Portal de Periódicos da CAPES

Australian multicentre phase II trial of paclitaxel in women with metastatic breast cancer and prior chemotherapy

1997; Wiley; Volume: 166; Issue: 10 Linguagem: Inglês

10.5694/j.1326-5377.1997.tb123243.x

1326-5377

Michael Michael, James F. Bishop, Jennifer Smith, Guy C. Toner, John A. Levi, David R. Bell, John Zalcberg, Michael Friedlander, Ian Olver,

Breast Cancer Treatment Studies

Objective To determine the efficacy and safety of paclitaxel given as a three-hour infusion in patients with metastatic breast cancer which had progressed despite hormonal therapy and/or chemotherapy. Design and setting Multicentre phase II trial undertaken in five major centres or hospitals in Sydney, Melbourne and Adelaide. Patients and methods 50 patients with clinically or radiologically measurable or evaluable metastatic breast cancer recruited between March and July 1993. All had received prior chemotherapy, with subsequent disease progression. Intervention Paclitaxel (Anzatax, Faulding) was given at a dose of 175 mg/m2 intravenously over three hours every three weeks for up to nine courses. Main outcome measures Response rate (partial or complete); duration of progression-free survival; duration of survival; and adverse reactions.
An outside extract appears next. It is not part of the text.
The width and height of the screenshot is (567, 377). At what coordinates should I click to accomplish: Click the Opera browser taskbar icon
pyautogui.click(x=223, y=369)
Results Patients had a median age of 51 years; 62% had received at least two prior drug regimens for metastatic breast cancer and 48% had anthracycline-resistant tumours. A median of six paclitaxel courses was given per patient. Overall response rate was 18% (95% confidence interval [95% CI], 9%-31%), with complete responses in four patients (8%). In patients with anthracycline-resistant tumours, response rate was 25% (95% CI, 10%-47%). Response was not influenced by extent of prior treatment. Estimated median progression-free survival was 4.1 months (95% CI, 3.2–6.0 months) and estimated median survival was 8.3 months (95% CI, 6.2–10.3 months). Treatment was well tolerated, with neutropenia the major toxic effect. Conclusions Paclitaxel (three-hour infusion) has significant activity in heavily pretreated patients with metastatic breast cancer, including anthracycline-resistant tumours.